To report an intriguing case of a patient with the rare Facial Onset Sensory and Motor Neuronopathy (FOSMN) syndrome who developed bulbar weakness prior to trigeminal sensory loss. 

FOSMN is a very rare neurodegenerative disease first described in 2006 and since then only 100 cases have been reported ¹. The clinical course is characterized by an initial trigeminal sensory loss followed by bulbar dysfunction and progressive muscle weakness in a cranial to caudal pattern. FOSMN usually presents with a predominantly lower motor neuron pattern of weakness with a smaller proportion of patients also exhibiting upper motor neuron signs. There is only one prior reported case of bulbar symptoms preceding sensory symptoms ². The pathophysiology remains unknown but it is postulated to be a TAR DNA-binding protein 43 (TDP-43) proteinopathy similar to amyotrophic lateral sclerosis and frontotemporal dementia¹. It may in fact be immune mediated as a handful of cases have responded to IVIG therapy ^3,4.

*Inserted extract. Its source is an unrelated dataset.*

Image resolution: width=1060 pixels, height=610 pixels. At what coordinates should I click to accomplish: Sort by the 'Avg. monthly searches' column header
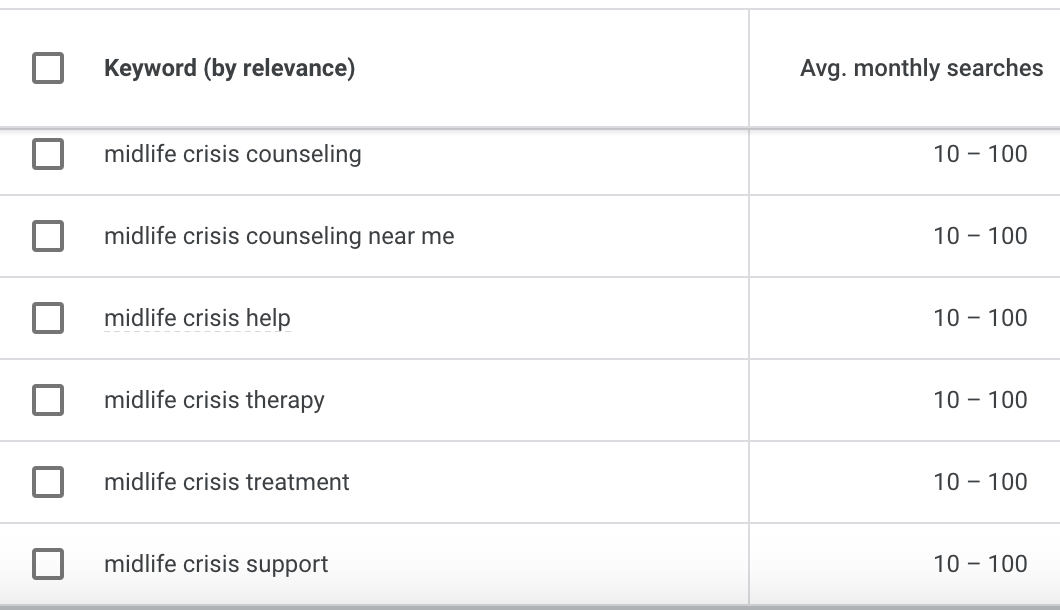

Literature review performed and case described.  

An otherwise healthy 65-year old female presented with a 12-month history of speech disturbance, dysphagia, tongue fasciculations, diffuse hyperreflexia and lower facial weakness without trigeminal sensory loss. Diagnostic studies including MRI-Brain, EMG and extensive autoantibody and neuropathy work-up were negative. Two months later she returned to clinic with numbness in the right V2 trigeminal distribution. Given the presence of trigeminal sensory loss in conjunction with facial onset progressive weakness, the patient was suspected to have FOSMN syndrome, with other differentials including progressive bulbar onset amyotrophic lateral sclerosis, however such prominent sensory symptoms would be unusual.

This case adds to the 100 documented FOSMN cases in the existing literature and illustrates a possible clinical course of FOSMN where bulbar weakness precedes trigeminal sensory loss.